Top to bottom, every record is to be copied word for word.

**ENTRIES PROVIDED**
------------------------

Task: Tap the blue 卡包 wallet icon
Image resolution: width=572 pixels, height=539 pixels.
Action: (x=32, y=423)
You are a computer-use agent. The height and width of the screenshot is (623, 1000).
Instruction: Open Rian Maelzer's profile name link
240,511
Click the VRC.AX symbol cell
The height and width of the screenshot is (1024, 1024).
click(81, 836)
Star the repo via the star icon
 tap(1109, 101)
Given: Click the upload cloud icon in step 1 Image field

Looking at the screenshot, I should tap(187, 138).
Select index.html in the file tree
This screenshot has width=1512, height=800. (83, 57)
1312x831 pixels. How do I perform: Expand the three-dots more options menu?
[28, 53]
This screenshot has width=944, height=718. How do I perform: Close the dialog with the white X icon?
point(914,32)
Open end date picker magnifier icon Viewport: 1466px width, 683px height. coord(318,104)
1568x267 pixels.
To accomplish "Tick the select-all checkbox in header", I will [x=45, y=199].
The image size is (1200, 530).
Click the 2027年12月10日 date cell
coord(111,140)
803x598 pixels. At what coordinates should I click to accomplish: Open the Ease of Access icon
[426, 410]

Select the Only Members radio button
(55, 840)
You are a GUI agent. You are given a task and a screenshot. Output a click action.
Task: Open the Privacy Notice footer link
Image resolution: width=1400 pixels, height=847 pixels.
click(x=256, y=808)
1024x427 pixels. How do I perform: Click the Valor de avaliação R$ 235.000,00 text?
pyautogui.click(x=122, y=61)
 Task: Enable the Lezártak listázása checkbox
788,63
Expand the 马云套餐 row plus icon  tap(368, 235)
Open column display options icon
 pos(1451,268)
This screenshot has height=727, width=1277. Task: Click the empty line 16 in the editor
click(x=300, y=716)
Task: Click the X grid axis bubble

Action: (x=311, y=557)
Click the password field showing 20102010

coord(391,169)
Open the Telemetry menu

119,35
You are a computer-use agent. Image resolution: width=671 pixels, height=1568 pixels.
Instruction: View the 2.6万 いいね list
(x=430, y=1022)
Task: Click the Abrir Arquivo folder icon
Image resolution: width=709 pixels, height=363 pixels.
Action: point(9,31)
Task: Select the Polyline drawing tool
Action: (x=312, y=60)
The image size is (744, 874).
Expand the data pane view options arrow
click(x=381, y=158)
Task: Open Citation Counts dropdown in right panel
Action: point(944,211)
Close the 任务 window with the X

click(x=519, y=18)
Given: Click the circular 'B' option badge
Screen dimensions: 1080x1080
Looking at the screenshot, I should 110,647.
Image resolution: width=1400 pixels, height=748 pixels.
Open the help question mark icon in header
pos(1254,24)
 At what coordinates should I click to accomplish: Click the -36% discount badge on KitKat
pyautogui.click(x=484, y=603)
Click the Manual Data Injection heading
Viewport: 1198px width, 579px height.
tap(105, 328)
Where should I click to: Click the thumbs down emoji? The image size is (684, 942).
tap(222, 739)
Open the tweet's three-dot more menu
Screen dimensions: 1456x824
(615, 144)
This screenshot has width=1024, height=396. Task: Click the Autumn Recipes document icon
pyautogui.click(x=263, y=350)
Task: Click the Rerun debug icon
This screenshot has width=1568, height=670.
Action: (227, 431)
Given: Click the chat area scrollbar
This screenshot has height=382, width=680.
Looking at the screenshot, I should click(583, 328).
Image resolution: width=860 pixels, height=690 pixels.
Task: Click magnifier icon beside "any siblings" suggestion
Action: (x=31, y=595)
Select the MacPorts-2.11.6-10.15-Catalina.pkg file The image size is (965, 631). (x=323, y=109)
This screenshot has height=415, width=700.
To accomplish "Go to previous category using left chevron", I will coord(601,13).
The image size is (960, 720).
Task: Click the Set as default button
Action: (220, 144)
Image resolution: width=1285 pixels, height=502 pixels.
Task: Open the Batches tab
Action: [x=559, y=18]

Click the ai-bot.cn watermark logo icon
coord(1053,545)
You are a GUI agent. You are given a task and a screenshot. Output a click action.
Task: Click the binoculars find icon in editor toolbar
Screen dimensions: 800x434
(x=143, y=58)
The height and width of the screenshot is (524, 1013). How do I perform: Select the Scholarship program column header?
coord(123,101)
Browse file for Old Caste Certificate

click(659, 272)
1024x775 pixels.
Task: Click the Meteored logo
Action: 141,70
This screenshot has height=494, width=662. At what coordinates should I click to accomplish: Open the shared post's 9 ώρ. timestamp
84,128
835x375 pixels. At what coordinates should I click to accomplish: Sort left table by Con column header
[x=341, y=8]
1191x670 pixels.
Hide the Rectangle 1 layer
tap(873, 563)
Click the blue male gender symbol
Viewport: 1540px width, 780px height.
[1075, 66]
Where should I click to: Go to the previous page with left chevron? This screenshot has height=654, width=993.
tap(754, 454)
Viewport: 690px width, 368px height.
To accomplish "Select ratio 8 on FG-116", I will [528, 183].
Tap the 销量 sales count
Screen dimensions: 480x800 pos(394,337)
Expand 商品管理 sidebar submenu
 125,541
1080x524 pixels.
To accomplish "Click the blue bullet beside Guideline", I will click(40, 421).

------------------------

**TASK SOLUTION**
Task: Tap the blue 卡包 wallet icon
Image resolution: width=572 pixels, height=539 pixels.
Action: (x=32, y=423)
You are a computer-use agent. The height and width of the screenshot is (623, 1000).
Instruction: Open Rian Maelzer's profile name link
240,511
Click the VRC.AX symbol cell
The height and width of the screenshot is (1024, 1024).
click(81, 836)
Star the repo via the star icon
 tap(1109, 101)
Given: Click the upload cloud icon in step 1 Image field

Looking at the screenshot, I should tap(187, 138).
Select index.html in the file tree
This screenshot has width=1512, height=800. (83, 57)
1312x831 pixels. How do I perform: Expand the three-dots more options menu?
[28, 53]
This screenshot has width=944, height=718. How do I perform: Close the dialog with the white X icon?
point(914,32)
Open end date picker magnifier icon Viewport: 1466px width, 683px height. coord(318,104)
1568x267 pixels.
To accomplish "Tick the select-all checkbox in header", I will [x=45, y=199].
The image size is (1200, 530).
Click the 2027年12月10日 date cell
coord(111,140)
803x598 pixels. At what coordinates should I click to accomplish: Open the Ease of Access icon
[426, 410]

Select the Only Members radio button
(55, 840)
You are a GUI agent. You are given a task and a screenshot. Output a click action.
Task: Open the Privacy Notice footer link
Image resolution: width=1400 pixels, height=847 pixels.
click(x=256, y=808)
1024x427 pixels. How do I perform: Click the Valor de avaliação R$ 235.000,00 text?
pyautogui.click(x=122, y=61)
 Task: Enable the Lezártak listázása checkbox
788,63
Expand the 马云套餐 row plus icon  tap(368, 235)
Open column display options icon
 pos(1451,268)
This screenshot has height=727, width=1277. Task: Click the empty line 16 in the editor
click(x=300, y=716)
Task: Click the X grid axis bubble

Action: (x=311, y=557)
Click the password field showing 20102010

coord(391,169)
Open the Telemetry menu

119,35
You are a computer-use agent. Image resolution: width=671 pixels, height=1568 pixels.
Instruction: View the 2.6万 いいね list
(x=430, y=1022)
Task: Click the Abrir Arquivo folder icon
Image resolution: width=709 pixels, height=363 pixels.
Action: point(9,31)
Task: Select the Polyline drawing tool
Action: (x=312, y=60)
The image size is (744, 874).
Expand the data pane view options arrow
click(x=381, y=158)
Task: Open Citation Counts dropdown in right panel
Action: point(944,211)
Close the 任务 window with the X

click(x=519, y=18)
Given: Click the circular 'B' option badge
Screen dimensions: 1080x1080
Looking at the screenshot, I should 110,647.
Image resolution: width=1400 pixels, height=748 pixels.
Open the help question mark icon in header
pos(1254,24)
 At what coordinates should I click to accomplish: Click the -36% discount badge on KitKat
pyautogui.click(x=484, y=603)
Click the Manual Data Injection heading
Viewport: 1198px width, 579px height.
tap(105, 328)
Where should I click to: Click the thumbs down emoji? The image size is (684, 942).
tap(222, 739)
Open the tweet's three-dot more menu
Screen dimensions: 1456x824
(615, 144)
This screenshot has width=1024, height=396. Task: Click the Autumn Recipes document icon
pyautogui.click(x=263, y=350)
Task: Click the Rerun debug icon
This screenshot has width=1568, height=670.
Action: (227, 431)
Given: Click the chat area scrollbar
This screenshot has height=382, width=680.
Looking at the screenshot, I should click(583, 328).
Image resolution: width=860 pixels, height=690 pixels.
Task: Click magnifier icon beside "any siblings" suggestion
Action: (x=31, y=595)
Select the MacPorts-2.11.6-10.15-Catalina.pkg file The image size is (965, 631). (x=323, y=109)
This screenshot has height=415, width=700.
To accomplish "Go to previous category using left chevron", I will coord(601,13).
The image size is (960, 720).
Task: Click the Set as default button
Action: (220, 144)
Image resolution: width=1285 pixels, height=502 pixels.
Task: Open the Batches tab
Action: [x=559, y=18]

Click the ai-bot.cn watermark logo icon
coord(1053,545)
You are a GUI agent. You are given a task and a screenshot. Output a click action.
Task: Click the binoculars find icon in editor toolbar
Screen dimensions: 800x434
(x=143, y=58)
The height and width of the screenshot is (524, 1013). How do I perform: Select the Scholarship program column header?
coord(123,101)
Browse file for Old Caste Certificate

click(659, 272)
1024x775 pixels.
Task: Click the Meteored logo
Action: 141,70
This screenshot has height=494, width=662. At what coordinates should I click to accomplish: Open the shared post's 9 ώρ. timestamp
84,128
835x375 pixels. At what coordinates should I click to accomplish: Sort left table by Con column header
[x=341, y=8]
1191x670 pixels.
Hide the Rectangle 1 layer
tap(873, 563)
Click the blue male gender symbol
Viewport: 1540px width, 780px height.
[1075, 66]
Where should I click to: Go to the previous page with left chevron? This screenshot has height=654, width=993.
tap(754, 454)
Viewport: 690px width, 368px height.
To accomplish "Select ratio 8 on FG-116", I will [528, 183].
Tap the 销量 sales count
Screen dimensions: 480x800 pos(394,337)
Expand 商品管理 sidebar submenu
 125,541
1080x524 pixels.
To accomplish "Click the blue bullet beside Guideline", I will click(40, 421).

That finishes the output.